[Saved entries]
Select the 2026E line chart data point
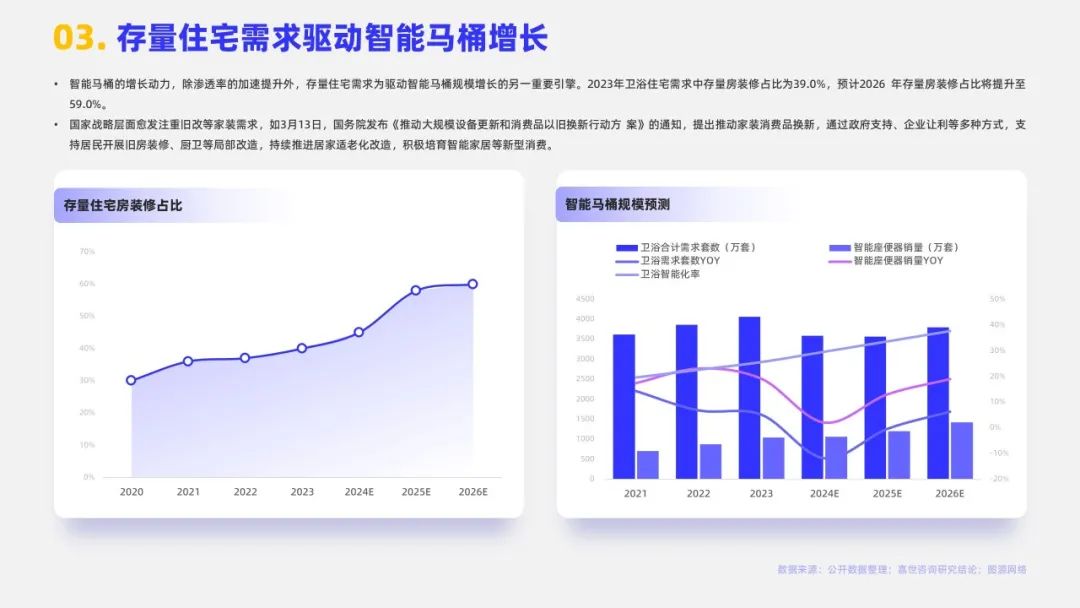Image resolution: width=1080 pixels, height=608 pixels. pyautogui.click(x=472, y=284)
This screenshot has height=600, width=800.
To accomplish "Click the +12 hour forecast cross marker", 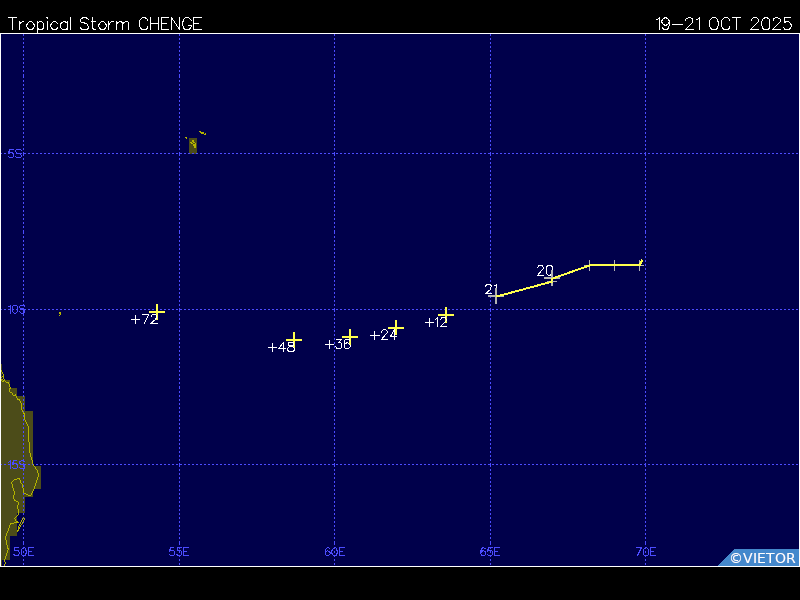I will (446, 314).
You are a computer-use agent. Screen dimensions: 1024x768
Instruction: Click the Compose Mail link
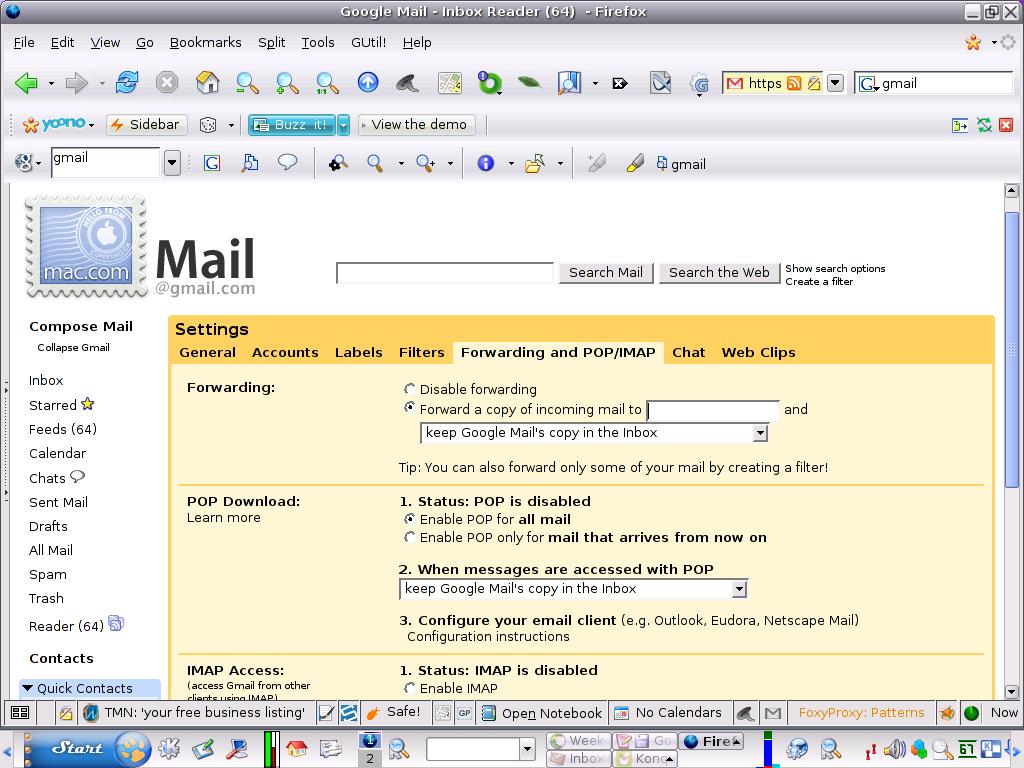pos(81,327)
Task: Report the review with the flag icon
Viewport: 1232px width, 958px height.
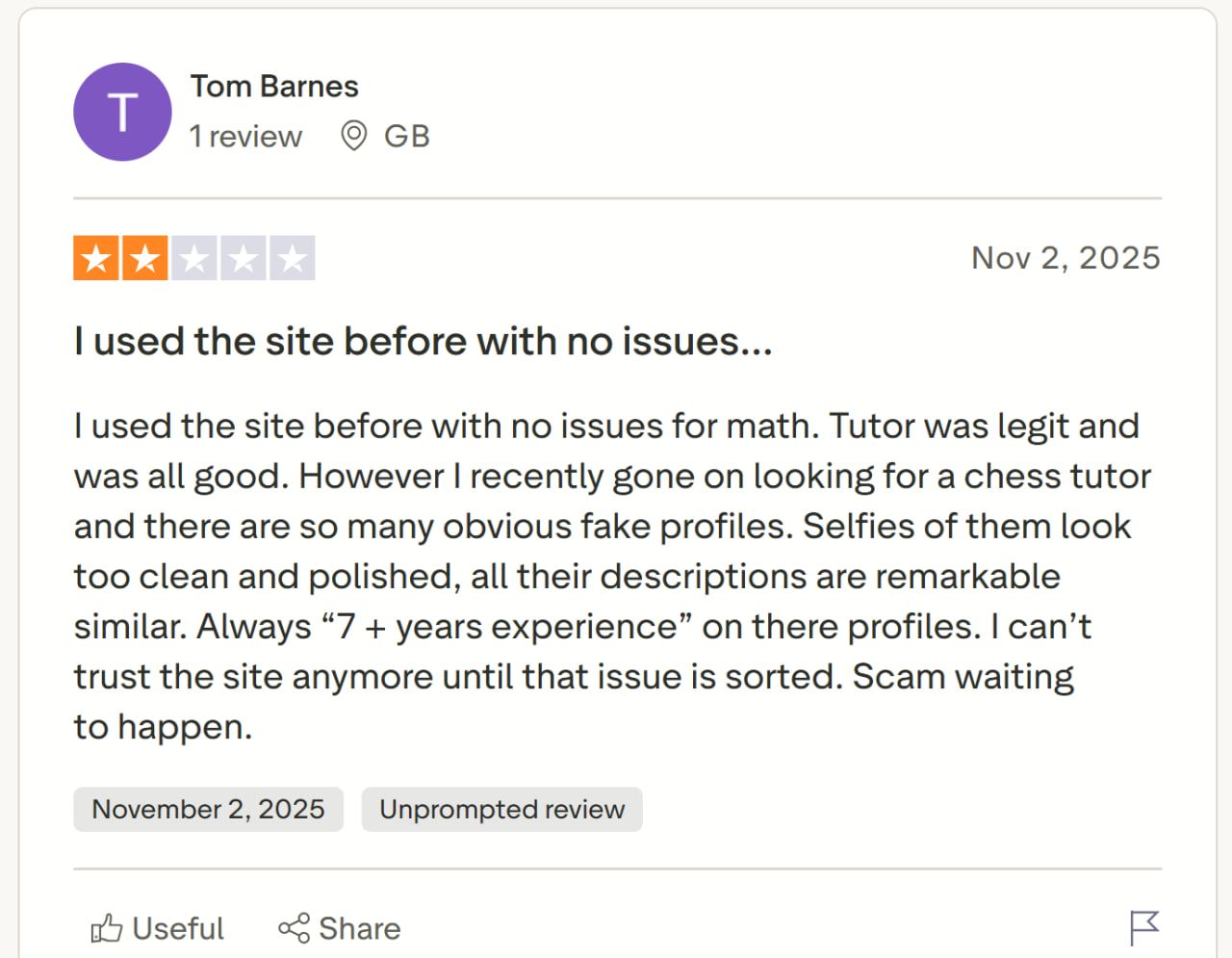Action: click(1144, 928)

**Task item**.
Word for word, copy the lines from the one with "Instruction: Click the Compose Mail link" through the end of the entries above, and do not include any picture.

**Solution for this problem**.
Instruction: Click the Compose Mail link
pos(81,327)
Task: Report the review with the flag icon
Viewport: 1232px width, 958px height.
Action: click(1144, 928)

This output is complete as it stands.